Which of the lines in the records below hold the string "will"? Copy every one of them.

"""

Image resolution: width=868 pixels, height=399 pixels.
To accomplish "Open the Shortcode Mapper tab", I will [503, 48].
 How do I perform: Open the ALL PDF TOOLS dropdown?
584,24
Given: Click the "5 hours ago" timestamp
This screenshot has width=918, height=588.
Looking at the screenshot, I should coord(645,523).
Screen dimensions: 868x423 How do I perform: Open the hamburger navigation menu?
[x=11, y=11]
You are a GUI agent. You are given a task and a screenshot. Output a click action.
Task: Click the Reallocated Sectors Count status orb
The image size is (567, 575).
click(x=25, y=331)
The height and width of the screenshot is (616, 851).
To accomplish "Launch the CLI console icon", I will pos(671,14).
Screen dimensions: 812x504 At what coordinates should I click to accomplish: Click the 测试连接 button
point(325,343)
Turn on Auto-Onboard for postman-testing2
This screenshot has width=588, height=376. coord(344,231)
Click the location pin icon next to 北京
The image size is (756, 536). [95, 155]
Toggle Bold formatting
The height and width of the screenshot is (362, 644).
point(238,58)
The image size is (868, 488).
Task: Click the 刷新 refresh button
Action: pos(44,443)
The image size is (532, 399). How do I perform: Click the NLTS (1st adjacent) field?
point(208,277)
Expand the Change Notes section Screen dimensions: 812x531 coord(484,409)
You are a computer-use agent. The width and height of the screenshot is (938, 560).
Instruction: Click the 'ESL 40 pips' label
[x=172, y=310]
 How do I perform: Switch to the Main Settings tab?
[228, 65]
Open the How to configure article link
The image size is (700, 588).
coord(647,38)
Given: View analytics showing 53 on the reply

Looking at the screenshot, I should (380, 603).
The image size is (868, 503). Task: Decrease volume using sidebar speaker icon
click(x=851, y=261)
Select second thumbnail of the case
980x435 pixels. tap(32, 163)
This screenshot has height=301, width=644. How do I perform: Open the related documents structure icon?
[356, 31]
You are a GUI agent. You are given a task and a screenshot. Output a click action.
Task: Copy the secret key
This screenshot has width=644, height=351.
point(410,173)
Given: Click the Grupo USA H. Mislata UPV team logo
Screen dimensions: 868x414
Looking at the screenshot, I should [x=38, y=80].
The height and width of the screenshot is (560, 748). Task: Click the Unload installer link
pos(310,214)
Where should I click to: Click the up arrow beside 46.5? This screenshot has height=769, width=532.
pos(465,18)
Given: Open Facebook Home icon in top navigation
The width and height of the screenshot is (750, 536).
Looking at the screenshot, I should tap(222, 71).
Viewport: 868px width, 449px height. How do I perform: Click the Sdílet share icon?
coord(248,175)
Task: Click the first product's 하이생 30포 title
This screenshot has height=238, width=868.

"""

Answer section:
To accomplish "Open the Shortcode Mapper tab", I will [503, 48].
To accomplish "Launch the CLI console icon", I will pos(671,14).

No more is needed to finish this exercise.